Going line by line through the records below, count those with the word "Gelar" and give only the count.

^^^^

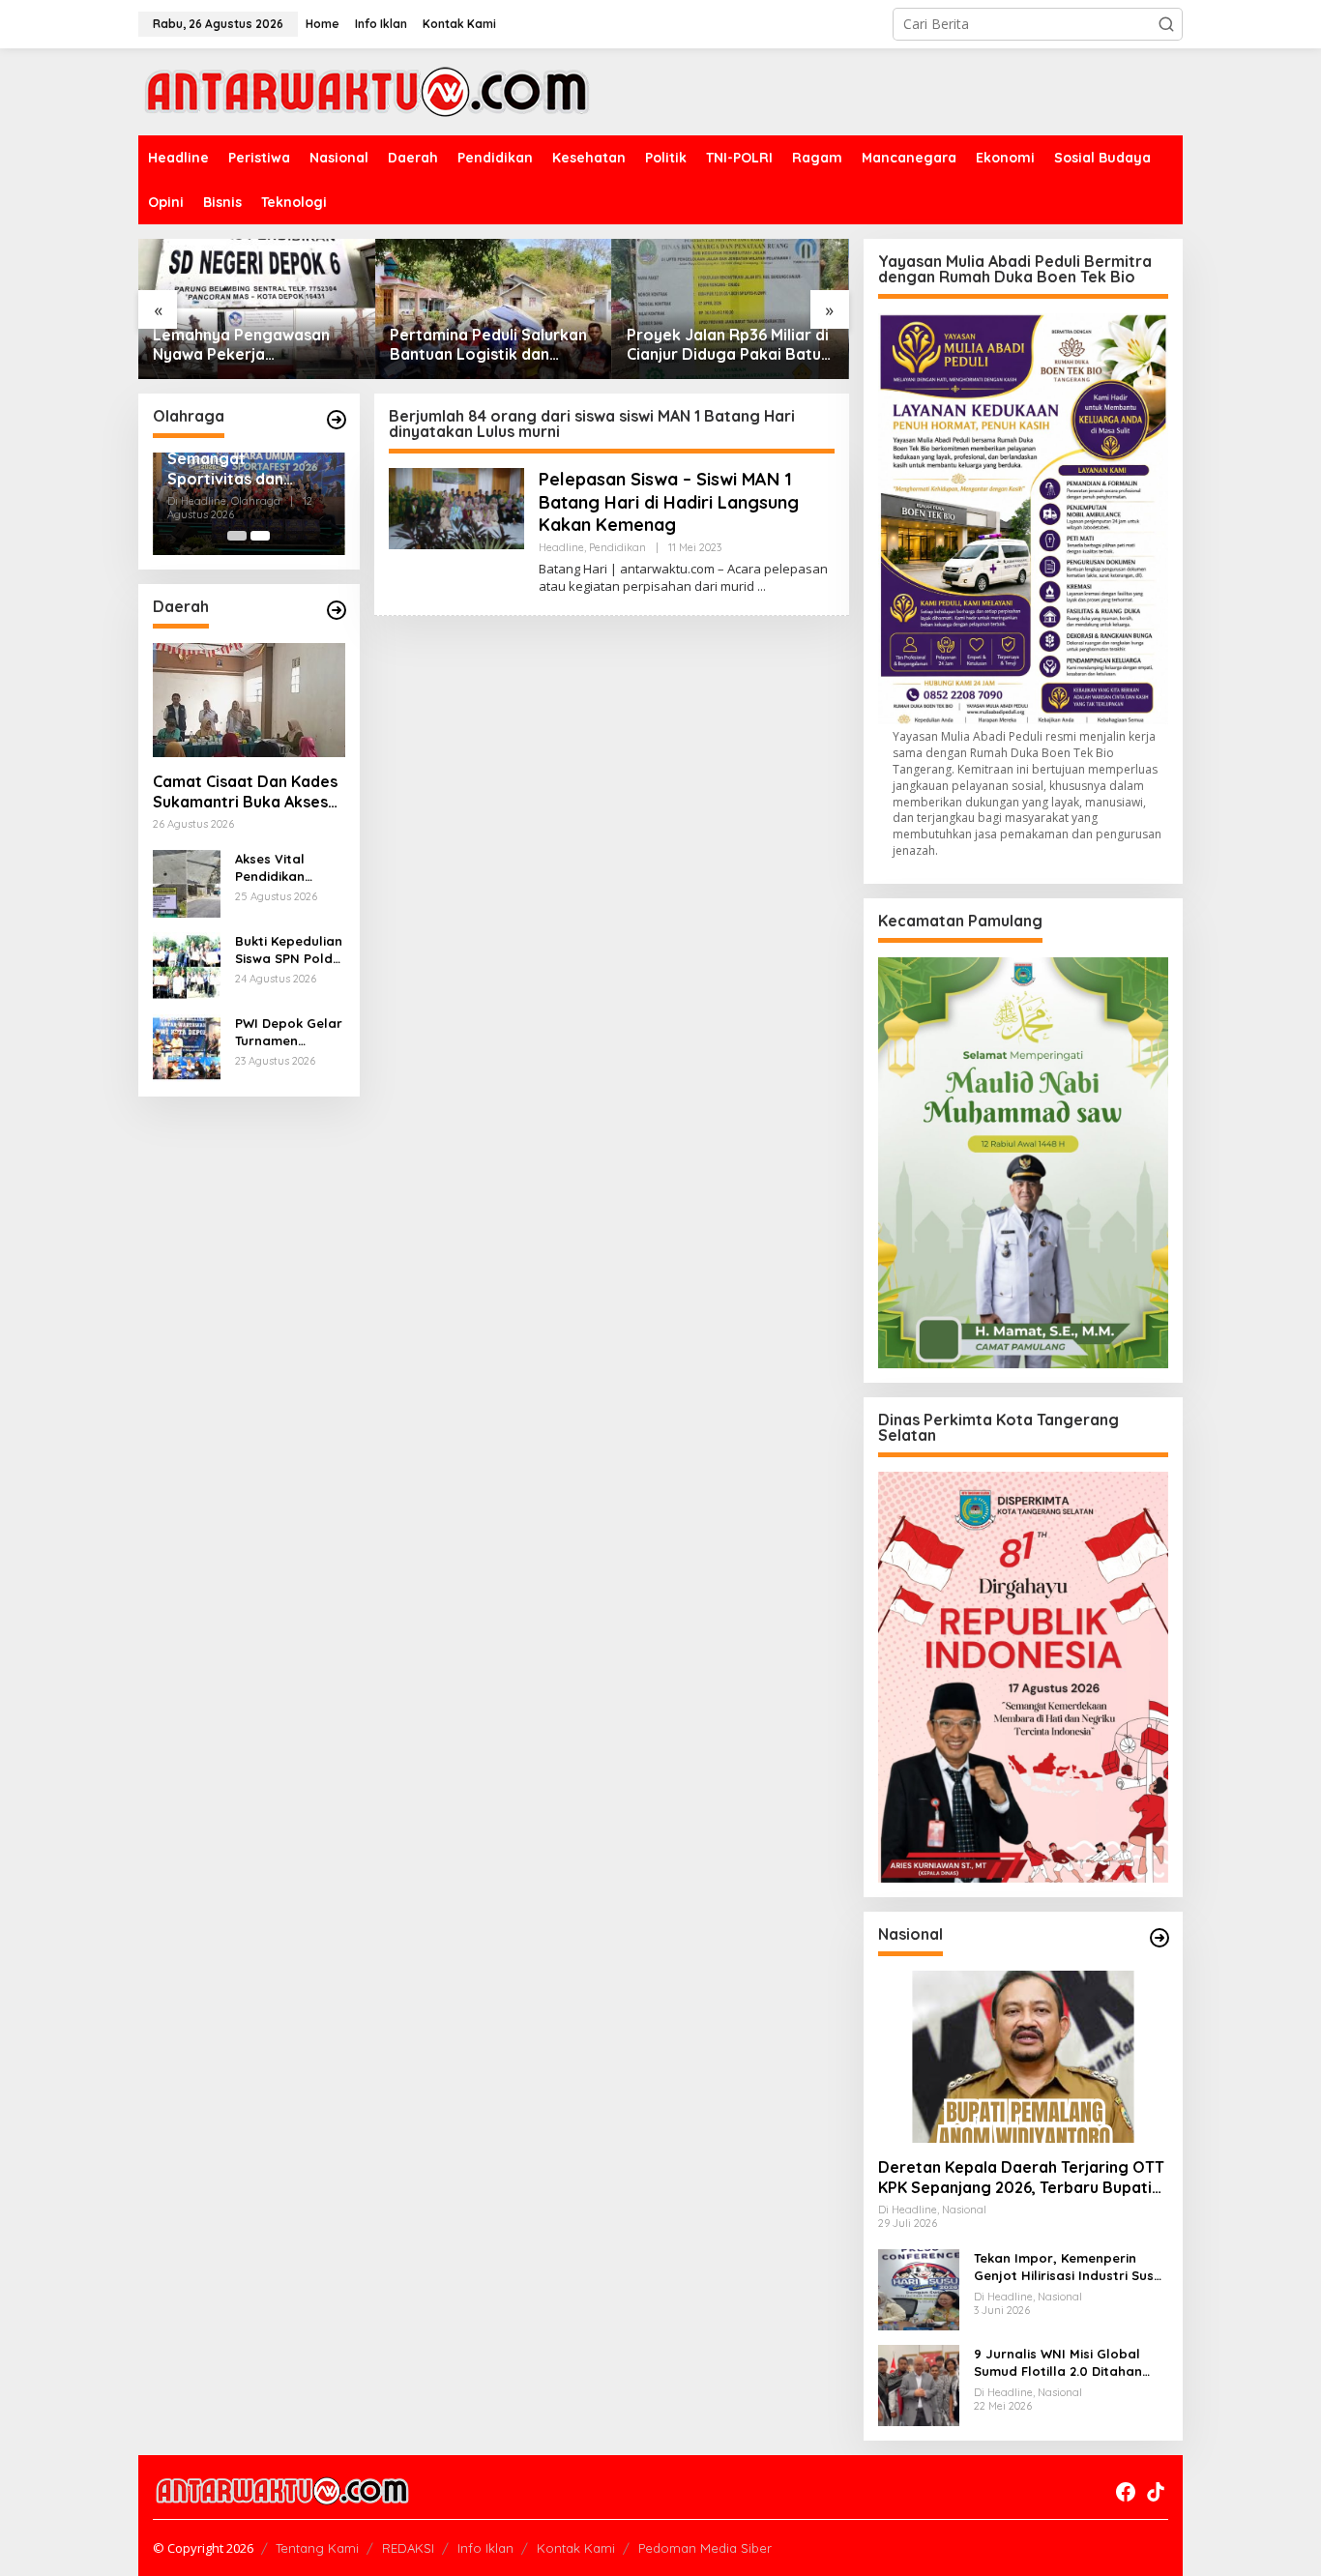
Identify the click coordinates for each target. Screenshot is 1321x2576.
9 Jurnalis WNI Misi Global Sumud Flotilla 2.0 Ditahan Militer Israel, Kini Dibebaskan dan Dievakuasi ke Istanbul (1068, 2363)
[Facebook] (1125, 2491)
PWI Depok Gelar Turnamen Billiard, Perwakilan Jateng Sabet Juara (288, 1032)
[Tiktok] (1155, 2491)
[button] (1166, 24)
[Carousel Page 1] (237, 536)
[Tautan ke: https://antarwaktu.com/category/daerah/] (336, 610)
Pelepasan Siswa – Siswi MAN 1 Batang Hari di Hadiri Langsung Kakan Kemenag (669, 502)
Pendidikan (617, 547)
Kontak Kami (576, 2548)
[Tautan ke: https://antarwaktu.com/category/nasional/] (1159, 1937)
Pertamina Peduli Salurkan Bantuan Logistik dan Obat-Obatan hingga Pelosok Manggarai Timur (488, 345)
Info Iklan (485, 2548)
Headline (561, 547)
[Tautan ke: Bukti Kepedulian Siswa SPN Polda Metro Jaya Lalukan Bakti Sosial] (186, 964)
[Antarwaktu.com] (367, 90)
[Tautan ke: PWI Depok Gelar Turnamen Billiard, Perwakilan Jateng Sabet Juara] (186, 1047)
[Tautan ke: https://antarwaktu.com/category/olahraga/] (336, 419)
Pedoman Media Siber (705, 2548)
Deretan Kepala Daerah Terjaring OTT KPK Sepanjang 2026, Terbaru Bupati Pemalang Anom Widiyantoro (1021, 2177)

^^^^

▶ [SOLUTION FOR THIS EXERCISE] 2